* **TASK REQUIREMENTS**
Keep only the lines from the start of the data through the line containing "Task: Tap the 22% battery percentage text", and output them exactly.

Collected data:
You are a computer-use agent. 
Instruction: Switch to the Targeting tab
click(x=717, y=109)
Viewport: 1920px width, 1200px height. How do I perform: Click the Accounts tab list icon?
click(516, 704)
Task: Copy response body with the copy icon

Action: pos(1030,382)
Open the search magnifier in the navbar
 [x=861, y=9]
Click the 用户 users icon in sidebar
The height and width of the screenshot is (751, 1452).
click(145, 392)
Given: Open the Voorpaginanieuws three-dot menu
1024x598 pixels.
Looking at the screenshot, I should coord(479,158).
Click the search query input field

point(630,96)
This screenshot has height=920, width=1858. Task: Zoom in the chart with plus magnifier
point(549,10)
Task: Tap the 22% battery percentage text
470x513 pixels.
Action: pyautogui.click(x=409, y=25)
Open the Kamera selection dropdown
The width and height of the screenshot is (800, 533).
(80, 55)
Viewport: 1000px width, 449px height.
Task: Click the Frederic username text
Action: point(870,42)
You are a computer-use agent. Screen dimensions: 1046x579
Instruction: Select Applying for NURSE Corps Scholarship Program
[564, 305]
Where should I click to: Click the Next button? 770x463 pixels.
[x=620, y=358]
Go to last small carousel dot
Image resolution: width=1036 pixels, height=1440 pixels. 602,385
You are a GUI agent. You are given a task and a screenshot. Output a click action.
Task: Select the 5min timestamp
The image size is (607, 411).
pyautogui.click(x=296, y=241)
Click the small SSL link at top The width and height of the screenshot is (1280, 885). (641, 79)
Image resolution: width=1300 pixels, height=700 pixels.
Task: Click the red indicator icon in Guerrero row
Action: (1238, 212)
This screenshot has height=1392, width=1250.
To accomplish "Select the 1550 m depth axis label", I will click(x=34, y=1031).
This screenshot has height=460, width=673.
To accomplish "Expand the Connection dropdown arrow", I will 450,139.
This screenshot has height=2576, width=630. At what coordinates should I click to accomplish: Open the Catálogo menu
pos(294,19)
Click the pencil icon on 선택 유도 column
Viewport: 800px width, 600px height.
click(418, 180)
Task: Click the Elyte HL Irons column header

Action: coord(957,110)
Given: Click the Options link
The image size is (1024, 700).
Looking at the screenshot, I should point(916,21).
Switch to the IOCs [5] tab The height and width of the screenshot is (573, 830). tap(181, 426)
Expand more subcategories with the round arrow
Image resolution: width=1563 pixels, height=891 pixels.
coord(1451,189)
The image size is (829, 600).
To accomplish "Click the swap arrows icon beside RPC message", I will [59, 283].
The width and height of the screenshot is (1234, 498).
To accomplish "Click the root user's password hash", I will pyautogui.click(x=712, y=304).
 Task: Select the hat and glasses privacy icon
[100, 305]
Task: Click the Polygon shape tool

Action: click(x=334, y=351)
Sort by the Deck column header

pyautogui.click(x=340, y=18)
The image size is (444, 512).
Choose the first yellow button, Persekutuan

* **RESPONSE TO THE EXERCISE**
You are a computer-use agent. 
Instruction: Switch to the Targeting tab
click(x=717, y=109)
Viewport: 1920px width, 1200px height. How do I perform: Click the Accounts tab list icon?
click(516, 704)
Task: Copy response body with the copy icon

Action: pos(1030,382)
Open the search magnifier in the navbar
 [x=861, y=9]
Click the 用户 users icon in sidebar
The height and width of the screenshot is (751, 1452).
click(145, 392)
Given: Open the Voorpaginanieuws three-dot menu
1024x598 pixels.
Looking at the screenshot, I should coord(479,158).
Click the search query input field

point(630,96)
This screenshot has height=920, width=1858. Task: Zoom in the chart with plus magnifier
point(549,10)
Task: Tap the 22% battery percentage text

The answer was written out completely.